# Lathe Question



## GeauxGameCalls (Apr 19, 2014)

What do you think the best low price lathe is? I was thinking probably the Delta 46-460.


----------



## Schroedc (Apr 19, 2014)

I don't know that I'd lump that one in the low price category. I have it sitting on my bench now and have turned several thousand pens with it and other items too. I will say I thought it was well worth the 600.00 or so I spent on it. They do make a step pulley version instead of the variable speed that will save you some green but if you can afford it go with the variable speed.

Reactions: Agree 1


----------



## JR Custom Calls (Apr 19, 2014)

I'd look in to the Nova Comet II. I've read nothing but great things about them. Will likely be my next big purchase. @Macdietrich got one a month or two ago, I haven't seen him post much about it, which is probably a good thing. I know he had some issues with his Jet that finally got worked out after two visits from a tech person.


----------



## ghost1066 (Apr 19, 2014)

That is not a low priced lathe. But between the Delta and Nova go with the Nova some Deltas were having problems in that size.


----------



## GeauxGameCalls (Apr 19, 2014)

Ok thanks guys!


----------



## DKMD (Apr 19, 2014)

I've got the non-variable Rikon midi... It's been a tank and quite a bit cheaper than the Delta. I think the VS Rikon is cheaper than the Delta too, but I've never used that one.

Reactions: Like 1


----------



## Final Strut (Apr 19, 2014)

I have both the vs Rikon and the non vs Rikon. For the money you will find no better lathe in my opinion.

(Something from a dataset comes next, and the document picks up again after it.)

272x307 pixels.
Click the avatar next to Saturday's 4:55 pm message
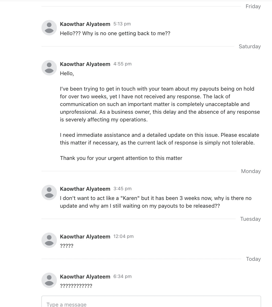tap(49, 68)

The are built tough and Rikon's customer service is top notch.

Reactions: Like 2


----------



## Macdietrich (Apr 25, 2014)

If your gonna spend some $ the jet 1221 vs is a great lathe....mind you I had issues with mine and it may have been because it was 1 of the first outta there shop when they came out last yr. they ended up sending me a brand new 1 in the end because of the issues I kept having. It took longer than it should have and I did get the vs nova comet 2 which I used and liked but it don't compare IMO to the jet 1221 vs


----------



## PhoenixWoodDesigns (Apr 25, 2014)

I have the Delta 46-455 (the non-variable speed version of the lathe you mentioned,) and it's never done me wrong. I will say one thing however -- I wish I would have gone with a full sized lathe. Now I'm feeling limited because I can't turn bowls over 12" on my midi lathe. For the price, however, it's a very solid choice. I prefer it over any other lathe in it's price range.


----------



## manbuckwal (Apr 25, 2014)

I too have a Rikon vs (belt change) and it's done well for me .


----------



## MikeMD (May 2, 2014)

DKMD said:


> I've got the non-variable Rikon midi... It's been a tank and quite a bit cheaper than the Delta. I think the VS Rikon is cheaper than the Delta too, but I've never used that one.



Keller, I do have the VS Rikon. I like it a lot. For a midi, it does all that I ask of it. Though, admittedly, since it is my second lathe, I don't ask it to do a lot.


----------